## Textauszug
════════════════

Auszug - Gespräch mit dem Jobcenter BE: Herr Schneider   

 
 
29. öffentliche Sitzung des Ausschusses für Soziales und Bürgerdienste
TOP: Ö 2.2
Gremium: Soziales und Bürgerdienste Beschlussart: erledigt
Datum: Di, 11.03.2014 Status: öffentlich
Zeit: 17:35 - 20:00 Anlass: ordentlichen Sitzung
Raum: Sitzungsraum 121
Ort: Karl-Marx-Allee 31, 10178 Berlin
 
Wortprotokoll

Herr Schneider teilt mit, dass sich die Infrastruktur auf einem guten Wege befinde

Herr Schneider teilt mit, dass sich die Infrastruktur auf einem guten Wege befinde. Das Jobcenter sei nunmehr auf vier Standorte verteilt worden. Die Zentrale sitze  in der Seidelstraße in Berlin-Mitte, ein Teil der Mitarbeiter ist  im Gebäude des ehemaligen Arbeitsamtes (OT Wedding) untergebracht. Derzeit arbeiten noch ca. 200 Mitarbeiter des Jobcenters in der Sickingenstraße, die dann in den Rathausneubau Wedding umziehen werden. Gegenwärtig gibt es beim Umbau Zeitverzug, weil die BIM Probleme bei der Ausschreibung hatte und die Umbaumaßnahmen somit nicht vorangingen. Der Beginn des Mietvertrages wurde zum Jahresanfang 2015 zugesichert.

════════════════

## Aufgabenstellung
Gib den Abschnitt des Wortprotokolls ab den Worten „Wortprotokoll“ bis einschließlich „Jahresanfang 2015 zugesichert.“ wieder und ersetze darin „Mitarbeiter“ durch „Mitarbeiterinnen und Mitarbeiter“. Die Datensätze stehen in keinem Zusammenhang mit dem Wortprotokoll.

════════════════

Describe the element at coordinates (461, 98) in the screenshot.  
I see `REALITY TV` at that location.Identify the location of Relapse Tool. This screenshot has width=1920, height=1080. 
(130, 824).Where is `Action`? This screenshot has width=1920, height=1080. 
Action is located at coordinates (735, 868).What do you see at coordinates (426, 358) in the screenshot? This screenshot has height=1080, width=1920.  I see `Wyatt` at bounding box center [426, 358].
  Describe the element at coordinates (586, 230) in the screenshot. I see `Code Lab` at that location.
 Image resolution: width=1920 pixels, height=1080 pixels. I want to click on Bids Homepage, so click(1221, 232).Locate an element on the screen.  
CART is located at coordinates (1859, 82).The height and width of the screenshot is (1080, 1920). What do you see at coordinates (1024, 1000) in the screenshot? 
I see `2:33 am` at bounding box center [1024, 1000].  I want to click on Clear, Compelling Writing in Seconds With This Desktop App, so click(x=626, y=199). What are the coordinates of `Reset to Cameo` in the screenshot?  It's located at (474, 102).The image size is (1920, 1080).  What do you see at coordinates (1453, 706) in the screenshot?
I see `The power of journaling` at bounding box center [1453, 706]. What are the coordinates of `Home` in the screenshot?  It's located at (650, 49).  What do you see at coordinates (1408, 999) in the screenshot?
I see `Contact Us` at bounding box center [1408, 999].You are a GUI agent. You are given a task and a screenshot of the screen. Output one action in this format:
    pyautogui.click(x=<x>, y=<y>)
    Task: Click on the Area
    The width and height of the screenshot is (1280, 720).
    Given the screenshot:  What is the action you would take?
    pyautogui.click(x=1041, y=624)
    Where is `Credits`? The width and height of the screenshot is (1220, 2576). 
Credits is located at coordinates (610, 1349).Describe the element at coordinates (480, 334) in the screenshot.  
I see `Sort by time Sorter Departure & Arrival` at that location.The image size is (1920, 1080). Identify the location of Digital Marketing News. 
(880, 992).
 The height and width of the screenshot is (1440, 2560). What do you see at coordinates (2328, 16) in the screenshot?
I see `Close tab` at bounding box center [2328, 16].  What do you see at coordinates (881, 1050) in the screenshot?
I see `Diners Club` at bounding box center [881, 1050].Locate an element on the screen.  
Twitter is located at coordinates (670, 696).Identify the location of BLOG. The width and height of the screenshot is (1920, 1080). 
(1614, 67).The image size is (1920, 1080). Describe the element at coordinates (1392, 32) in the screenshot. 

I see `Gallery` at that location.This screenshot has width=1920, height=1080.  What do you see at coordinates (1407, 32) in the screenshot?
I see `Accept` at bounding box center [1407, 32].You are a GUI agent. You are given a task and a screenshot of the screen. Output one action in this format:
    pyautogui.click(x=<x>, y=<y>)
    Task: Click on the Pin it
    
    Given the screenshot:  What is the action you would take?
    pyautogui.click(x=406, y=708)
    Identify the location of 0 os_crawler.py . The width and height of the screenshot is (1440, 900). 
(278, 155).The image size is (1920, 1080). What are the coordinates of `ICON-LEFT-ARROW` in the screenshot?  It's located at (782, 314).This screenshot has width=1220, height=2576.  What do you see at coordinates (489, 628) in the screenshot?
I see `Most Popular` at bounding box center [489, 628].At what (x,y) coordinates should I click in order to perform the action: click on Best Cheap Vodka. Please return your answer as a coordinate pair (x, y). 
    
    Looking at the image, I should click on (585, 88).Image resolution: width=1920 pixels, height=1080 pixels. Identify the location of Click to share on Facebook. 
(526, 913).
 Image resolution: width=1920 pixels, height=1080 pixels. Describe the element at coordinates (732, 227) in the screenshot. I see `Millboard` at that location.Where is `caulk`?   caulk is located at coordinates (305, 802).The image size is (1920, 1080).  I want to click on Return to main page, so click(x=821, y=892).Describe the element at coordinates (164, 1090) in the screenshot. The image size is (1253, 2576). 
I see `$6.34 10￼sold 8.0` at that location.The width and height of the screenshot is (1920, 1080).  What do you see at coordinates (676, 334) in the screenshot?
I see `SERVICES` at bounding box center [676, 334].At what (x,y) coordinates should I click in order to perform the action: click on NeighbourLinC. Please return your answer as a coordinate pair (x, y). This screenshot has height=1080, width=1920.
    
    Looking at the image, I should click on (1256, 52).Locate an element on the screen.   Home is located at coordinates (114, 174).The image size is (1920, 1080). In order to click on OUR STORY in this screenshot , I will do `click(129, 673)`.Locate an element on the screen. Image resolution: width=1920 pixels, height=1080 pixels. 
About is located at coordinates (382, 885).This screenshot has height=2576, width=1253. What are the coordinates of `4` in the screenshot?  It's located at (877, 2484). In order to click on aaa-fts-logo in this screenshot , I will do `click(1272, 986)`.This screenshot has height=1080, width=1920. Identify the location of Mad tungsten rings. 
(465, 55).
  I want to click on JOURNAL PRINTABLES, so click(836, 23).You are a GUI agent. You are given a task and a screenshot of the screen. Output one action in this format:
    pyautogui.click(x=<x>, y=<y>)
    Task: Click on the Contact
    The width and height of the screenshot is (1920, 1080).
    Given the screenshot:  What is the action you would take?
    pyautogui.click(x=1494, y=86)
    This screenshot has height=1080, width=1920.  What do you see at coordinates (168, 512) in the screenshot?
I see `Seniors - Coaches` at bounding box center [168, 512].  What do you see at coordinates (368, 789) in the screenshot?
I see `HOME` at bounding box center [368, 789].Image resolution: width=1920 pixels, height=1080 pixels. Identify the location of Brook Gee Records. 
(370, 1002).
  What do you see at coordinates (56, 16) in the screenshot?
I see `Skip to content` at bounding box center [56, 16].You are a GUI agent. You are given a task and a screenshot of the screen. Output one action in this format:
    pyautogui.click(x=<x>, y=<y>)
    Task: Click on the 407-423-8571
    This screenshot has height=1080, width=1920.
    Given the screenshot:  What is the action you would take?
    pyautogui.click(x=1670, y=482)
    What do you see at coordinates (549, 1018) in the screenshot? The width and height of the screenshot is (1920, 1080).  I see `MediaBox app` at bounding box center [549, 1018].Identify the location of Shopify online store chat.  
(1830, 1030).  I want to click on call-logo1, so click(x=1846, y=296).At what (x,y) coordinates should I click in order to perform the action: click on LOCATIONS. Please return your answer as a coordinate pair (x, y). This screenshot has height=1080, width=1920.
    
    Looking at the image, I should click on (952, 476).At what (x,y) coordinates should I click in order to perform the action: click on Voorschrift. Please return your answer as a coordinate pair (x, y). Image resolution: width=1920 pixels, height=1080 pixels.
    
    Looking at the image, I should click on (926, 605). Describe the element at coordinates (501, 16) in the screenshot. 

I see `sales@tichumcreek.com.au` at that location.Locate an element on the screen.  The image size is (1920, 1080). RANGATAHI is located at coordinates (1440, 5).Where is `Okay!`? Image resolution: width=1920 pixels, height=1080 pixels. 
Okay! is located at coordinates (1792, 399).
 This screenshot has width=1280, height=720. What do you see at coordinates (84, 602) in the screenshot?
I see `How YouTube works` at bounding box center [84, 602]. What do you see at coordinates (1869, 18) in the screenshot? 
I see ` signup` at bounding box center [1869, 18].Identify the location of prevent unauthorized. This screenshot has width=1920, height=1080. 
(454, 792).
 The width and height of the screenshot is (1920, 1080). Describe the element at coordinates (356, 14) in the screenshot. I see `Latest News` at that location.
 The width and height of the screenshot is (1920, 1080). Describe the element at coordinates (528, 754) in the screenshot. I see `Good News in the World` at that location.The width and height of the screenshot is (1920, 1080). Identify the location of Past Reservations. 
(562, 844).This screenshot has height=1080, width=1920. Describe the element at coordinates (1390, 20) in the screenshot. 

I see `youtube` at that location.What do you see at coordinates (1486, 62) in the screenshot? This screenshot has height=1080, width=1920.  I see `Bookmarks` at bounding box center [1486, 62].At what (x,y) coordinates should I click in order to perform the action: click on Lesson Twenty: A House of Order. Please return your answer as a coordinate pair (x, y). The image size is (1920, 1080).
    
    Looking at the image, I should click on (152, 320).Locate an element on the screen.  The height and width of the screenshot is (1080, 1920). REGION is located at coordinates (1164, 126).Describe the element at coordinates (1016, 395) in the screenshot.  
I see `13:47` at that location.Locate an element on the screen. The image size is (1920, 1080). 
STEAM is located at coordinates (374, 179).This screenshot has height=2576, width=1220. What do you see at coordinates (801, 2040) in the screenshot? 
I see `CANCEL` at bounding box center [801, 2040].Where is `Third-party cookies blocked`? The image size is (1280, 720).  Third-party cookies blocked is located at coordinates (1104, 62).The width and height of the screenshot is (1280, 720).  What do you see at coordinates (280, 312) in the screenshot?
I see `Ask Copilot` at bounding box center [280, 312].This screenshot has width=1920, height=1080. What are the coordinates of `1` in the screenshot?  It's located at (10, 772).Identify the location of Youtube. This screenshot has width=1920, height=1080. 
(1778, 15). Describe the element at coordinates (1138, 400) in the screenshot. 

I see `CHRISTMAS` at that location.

════════════════

## Bearbeitete Aufgabe
Wortprotokoll

Herr Schneider teilt mit, dass sich die Infrastruktur auf einem guten Wege befinde

Herr Schneider teilt mit, dass sich die Infrastruktur auf einem guten Wege befinde. Das Jobcenter sei nunmehr auf vier Standorte verteilt worden. Die Zentrale sitze  in der Seidelstraße in Berlin-Mitte, ein Teil der Mitarbeiterinnen und Mitarbeiter ist  im Gebäude des ehemaligen Arbeitsamtes (OT Wedding) untergebracht. Derzeit arbeiten noch ca. 200 Mitarbeiterinnen und Mitarbeiter des Jobcenters in der Sickingenstraße, die dann in den Rathausneubau Wedding umziehen werden. Gegenwärtig gibt es beim Umbau Zeitverzug, weil die BIM Probleme bei der Ausschreibung hatte und die Umbaumaßnahmen somit nicht vorangingen. Der Beginn des Mietvertrages wurde zum Jahresanfang 2015 zugesichert.